**Task description**.
Reproduce all of the following material word for word.

[Start of Data provided]

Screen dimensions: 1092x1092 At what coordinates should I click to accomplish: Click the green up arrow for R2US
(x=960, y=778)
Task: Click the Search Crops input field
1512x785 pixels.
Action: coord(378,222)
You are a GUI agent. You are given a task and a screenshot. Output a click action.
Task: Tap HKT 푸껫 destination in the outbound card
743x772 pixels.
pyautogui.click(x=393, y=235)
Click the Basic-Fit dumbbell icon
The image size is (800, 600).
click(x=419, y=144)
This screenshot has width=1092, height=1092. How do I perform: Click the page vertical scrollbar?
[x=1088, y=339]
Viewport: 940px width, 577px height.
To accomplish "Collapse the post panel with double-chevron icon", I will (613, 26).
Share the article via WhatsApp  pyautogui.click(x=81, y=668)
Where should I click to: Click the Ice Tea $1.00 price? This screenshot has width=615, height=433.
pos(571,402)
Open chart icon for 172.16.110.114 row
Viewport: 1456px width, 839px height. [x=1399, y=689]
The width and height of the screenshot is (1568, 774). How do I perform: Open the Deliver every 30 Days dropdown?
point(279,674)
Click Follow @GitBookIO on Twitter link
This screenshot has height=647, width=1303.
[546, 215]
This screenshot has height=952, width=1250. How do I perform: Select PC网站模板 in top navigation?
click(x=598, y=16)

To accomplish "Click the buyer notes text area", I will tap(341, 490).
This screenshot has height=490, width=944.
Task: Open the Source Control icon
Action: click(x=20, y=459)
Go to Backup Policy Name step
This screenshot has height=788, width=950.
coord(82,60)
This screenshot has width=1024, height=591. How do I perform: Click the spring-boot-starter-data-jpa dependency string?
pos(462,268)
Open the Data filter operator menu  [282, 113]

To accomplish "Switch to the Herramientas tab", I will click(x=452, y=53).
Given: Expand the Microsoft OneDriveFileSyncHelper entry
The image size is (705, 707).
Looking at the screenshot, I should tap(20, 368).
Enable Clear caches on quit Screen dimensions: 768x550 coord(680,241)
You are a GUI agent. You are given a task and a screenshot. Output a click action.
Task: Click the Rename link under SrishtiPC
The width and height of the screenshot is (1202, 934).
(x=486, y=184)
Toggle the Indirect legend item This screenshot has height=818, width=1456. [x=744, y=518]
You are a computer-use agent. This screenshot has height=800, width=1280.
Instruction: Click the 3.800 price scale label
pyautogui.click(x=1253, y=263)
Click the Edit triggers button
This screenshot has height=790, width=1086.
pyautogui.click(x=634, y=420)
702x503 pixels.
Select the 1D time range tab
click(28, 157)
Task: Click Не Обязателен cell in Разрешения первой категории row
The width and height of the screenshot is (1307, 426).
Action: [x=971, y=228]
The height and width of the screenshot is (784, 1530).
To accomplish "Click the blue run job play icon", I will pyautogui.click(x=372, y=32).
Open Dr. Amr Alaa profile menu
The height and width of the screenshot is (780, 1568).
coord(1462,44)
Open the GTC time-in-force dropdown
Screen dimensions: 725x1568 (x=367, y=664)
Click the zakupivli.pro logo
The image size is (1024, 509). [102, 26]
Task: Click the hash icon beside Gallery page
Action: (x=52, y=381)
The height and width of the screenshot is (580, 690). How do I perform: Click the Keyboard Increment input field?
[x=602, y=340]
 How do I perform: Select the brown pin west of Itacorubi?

[End of Data provided]

**Solution**.
Screen dimensions: 1092x1092 At what coordinates should I click to accomplish: Click the green up arrow for R2US
(x=960, y=778)
Task: Click the Search Crops input field
1512x785 pixels.
Action: coord(378,222)
You are a GUI agent. You are given a task and a screenshot. Output a click action.
Task: Tap HKT 푸껫 destination in the outbound card
743x772 pixels.
pyautogui.click(x=393, y=235)
Click the Basic-Fit dumbbell icon
The image size is (800, 600).
click(x=419, y=144)
This screenshot has width=1092, height=1092. How do I perform: Click the page vertical scrollbar?
[x=1088, y=339]
Viewport: 940px width, 577px height.
To accomplish "Collapse the post panel with double-chevron icon", I will (613, 26).
Share the article via WhatsApp  pyautogui.click(x=81, y=668)
Where should I click to: Click the Ice Tea $1.00 price? This screenshot has width=615, height=433.
pos(571,402)
Open chart icon for 172.16.110.114 row
Viewport: 1456px width, 839px height. [x=1399, y=689]
The width and height of the screenshot is (1568, 774). How do I perform: Open the Deliver every 30 Days dropdown?
point(279,674)
Click Follow @GitBookIO on Twitter link
This screenshot has height=647, width=1303.
[546, 215]
This screenshot has height=952, width=1250. How do I perform: Select PC网站模板 in top navigation?
click(x=598, y=16)

To accomplish "Click the buyer notes text area", I will tap(341, 490).
This screenshot has height=490, width=944.
Task: Open the Source Control icon
Action: click(x=20, y=459)
Go to Backup Policy Name step
This screenshot has height=788, width=950.
coord(82,60)
This screenshot has width=1024, height=591. How do I perform: Click the spring-boot-starter-data-jpa dependency string?
pos(462,268)
Open the Data filter operator menu  [282, 113]

To accomplish "Switch to the Herramientas tab", I will click(x=452, y=53).
Given: Expand the Microsoft OneDriveFileSyncHelper entry
The image size is (705, 707).
Looking at the screenshot, I should tap(20, 368).
Enable Clear caches on quit Screen dimensions: 768x550 coord(680,241)
You are a GUI agent. You are given a task and a screenshot. Output a click action.
Task: Click the Rename link under SrishtiPC
The width and height of the screenshot is (1202, 934).
(x=486, y=184)
Toggle the Indirect legend item This screenshot has height=818, width=1456. [x=744, y=518]
You are a computer-use agent. This screenshot has height=800, width=1280.
Instruction: Click the 3.800 price scale label
pyautogui.click(x=1253, y=263)
Click the Edit triggers button
This screenshot has height=790, width=1086.
pyautogui.click(x=634, y=420)
702x503 pixels.
Select the 1D time range tab
click(28, 157)
Task: Click Не Обязателен cell in Разрешения первой категории row
The width and height of the screenshot is (1307, 426).
Action: [x=971, y=228]
The height and width of the screenshot is (784, 1530).
To accomplish "Click the blue run job play icon", I will pyautogui.click(x=372, y=32).
Open Dr. Amr Alaa profile menu
The height and width of the screenshot is (780, 1568).
coord(1462,44)
Open the GTC time-in-force dropdown
Screen dimensions: 725x1568 (x=367, y=664)
Click the zakupivli.pro logo
The image size is (1024, 509). [102, 26]
Task: Click the hash icon beside Gallery page
Action: (x=52, y=381)
The height and width of the screenshot is (580, 690). How do I perform: Click the Keyboard Increment input field?
[x=602, y=340]
 How do I perform: Select the brown pin west of Itacorubi?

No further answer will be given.